PROVIDED TEXT ->
[BEGIN]

Brutal! I hate being sick, it's the sitting around that gets me. I imagine sitting around in front of the porcelain goddess would be even worse. Hope you feel better soon!

Kathryn said...

Bad timing for the Norwalk to visit, what with George in town and all ...

Seriously, though, hope your tummy gets better soon

KC

Anonymous said...

Since it's been a few days now, it's time to put your stomach to the test, see how healthy it really is.

I recommend going to the nearest industrial area, finding a truckstop diner and have a "trucker's special" breakfast.

Just think about it: Huge mounds of greasy fried potatoes glistening under the fluorescent lights; eggs almost floating in the oily residue from the potatoes, toast that squirts geysers of margarine when you squeeze it; sausages and bacon (let's think for a moment about how sausage is made).

[END]

RECORDED INFORMATION ->
[BEGIN]

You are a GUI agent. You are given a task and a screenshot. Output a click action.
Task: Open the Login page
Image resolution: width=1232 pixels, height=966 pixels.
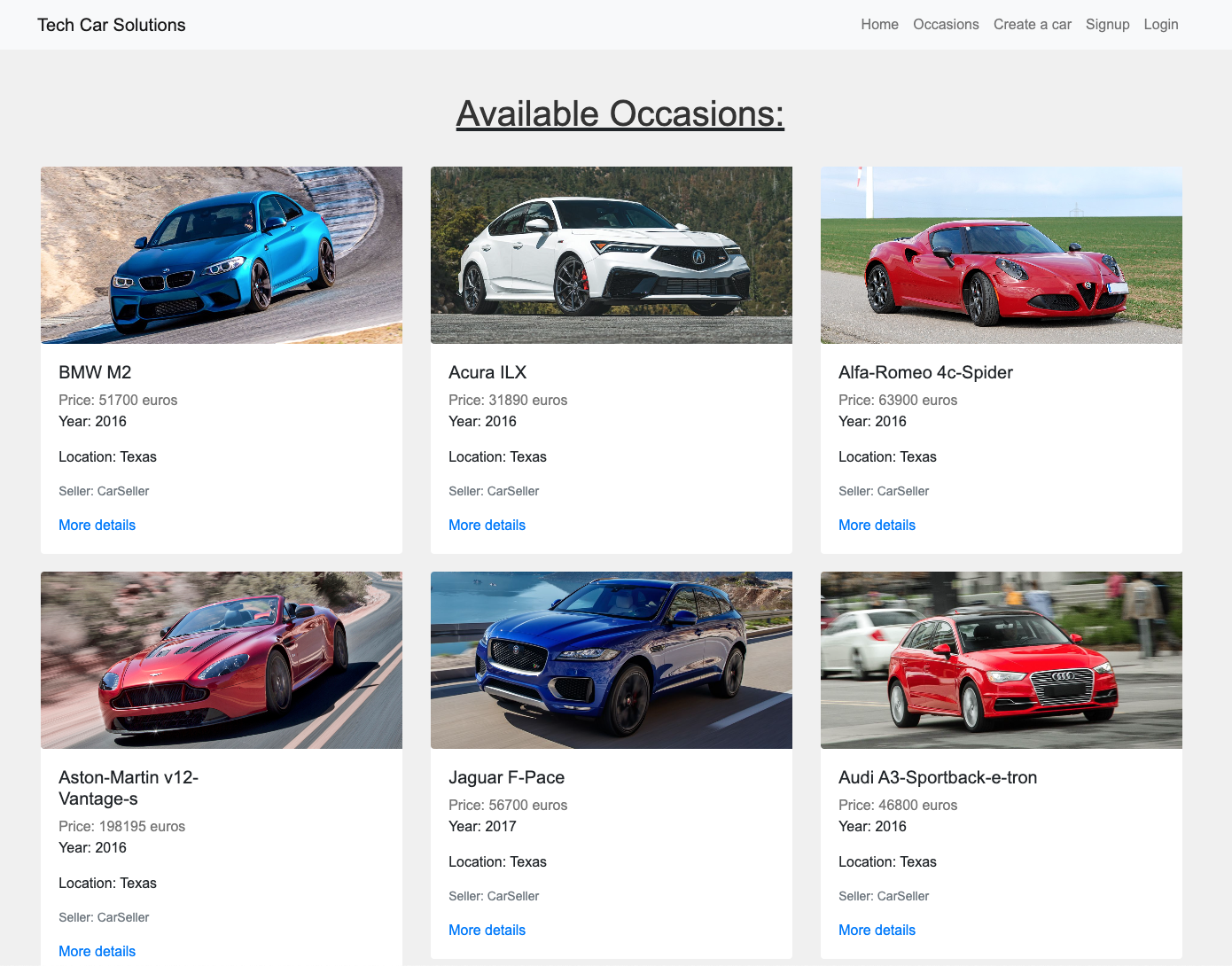pos(1161,24)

[END]

WHAT YOU NEED TO DO ->
**A.** Name every food the anonymous commenter lists as part of the truckstop breakfast in the comments on being sick.
**B.** Answer these questions about the comments on being sick:
(i) According to Kathryn, who is in town?
(ii) Where does the anonymous commenter say to go to find a truckstop diner?
(iii) What breakfast does that commenter recommend ordering?
**C.** Write the next part of the comments on being sick, picking up after the last sentence shown.

FINAL RESULTS ->
**A.** Fried potatoes, eggs, toast, sausages, bacon

**B.**
(i) George
(ii) The nearest industrial area
(iii) A "trucker's special"

**C.**
If you can hold that down, you're cured! :)

(Apologies in advance if you're still so sick the above holds no amusement value whatsover -- or if you're completely healthy and the above holds no amusement value whatsoever).

Sarah Marchildon said...

So not funny :( But amusing, all the same!

I am about 80 per cent better. But still not 100 per cent, which is really frustrating as I hate being sick.

Sarah

Anonymous said...

The netherworld between sickness and health is a frustrating place to be. :)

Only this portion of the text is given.